* start Document segment *
You may not be a video or photography enthusiast, but as a regular traveler, you’ll surely want to keep memories of all your trips. And so you are faced with the old conundrum when looking for the best camera for travel – weight vs quality!
In this post, we will go into detail about what to look for when buying a camera for traveling.
Apart from portability and usability, we’ll also tell you which specifications are important to your needs. Lastly, we’ll pick out the best cameras for travel in the market today.
But first, let us look at some basic things to consider when choosing a travel camera:
Things to Consider When Choosing the Best Camera for Travel
You need to consider how much you are willing to spend on your travel camera. The prices of cameras vary according to the brands (manufacturers), specifications (what the camera can do) and versions (latest releases).
The newest release of a camera sporting new specs may be more expensive than an older version of the same brand. This post quotes a variety of prices of the best cameras for travel from different manufacturers for the latest releases.
If you like traveling light, then consider checking out compact cameras. They are small and easy to carry around because they comfortably fit in your pocket or purse. But if image quality and low-light shooting are important in you, then consider some mirrorless cameras.
However, you’ll have to contend with a little extra weight in spare lenses and other accessories. The cameras cited in this post are mostly compact and mirrorless cameras. For portability reasons, the bulky DSLR cameras are not featured.
Carefully think about what you’ll be taking pictures of during your travel.
Do you want to take pictures of landscapes, wildlife, people & lifestyles, or just photos of your travel scenes for your album and social media pages?
To assist you choose the best camera for travel, we have mentioned a few examples of the best uses for each camera cited in this post.
The essential features to consider for image quality are the sensor size, optical zoom, aperture range and manual controls.
Nowadays, most cameras come with extra features like tilting LCD screens, video recording, touchscreen interfaces, Wi-Fi, built-in GPS, weather-proofing etc.
A feature like GPS can help you easily remember where your shots were taken during your travel adventure. Also, a Wi-Fi & Bluetooth feature enables you to send photos online or remotely control your camera via your smartphone.
* end Document segment *
* start Source excerpt *
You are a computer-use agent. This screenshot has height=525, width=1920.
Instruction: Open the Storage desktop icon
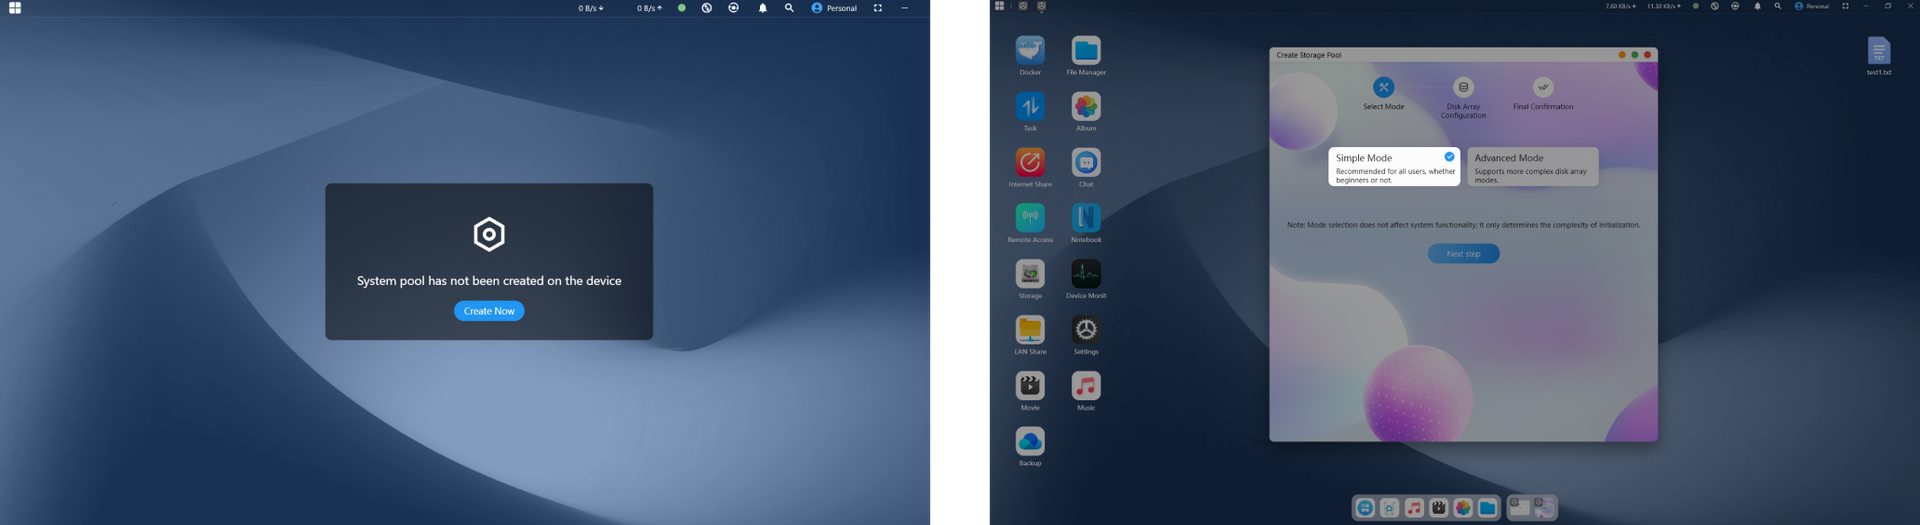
* end Source excerpt *
● **Tasks to carry out**
[1] Which four features does the travel camera guide call essential for image quality?
[2] Set down the passage of the travel camera guide starting with "If you like" and going on through "social media pages?".

● **Results of the exercise**
[1] Sensor size, optical zoom, aperture range and manual controls.

[2]
If you like traveling light, then consider checking out compact cameras. They are small and easy to carry around because they comfortably fit in your pocket or purse. But if image quality and low-light shooting are important in you, then consider some mirrorless cameras.
However, you’ll have to contend with a little extra weight in spare lenses and other accessories. The cameras cited in this post are mostly compact and mirrorless cameras. For portability reasons, the bulky DSLR cameras are not featured.
Carefully think about what you’ll be taking pictures of during your travel.
Do you want to take pictures of landscapes, wildlife, people & lifestyles, or just photos of your travel scenes for your album and social media pages?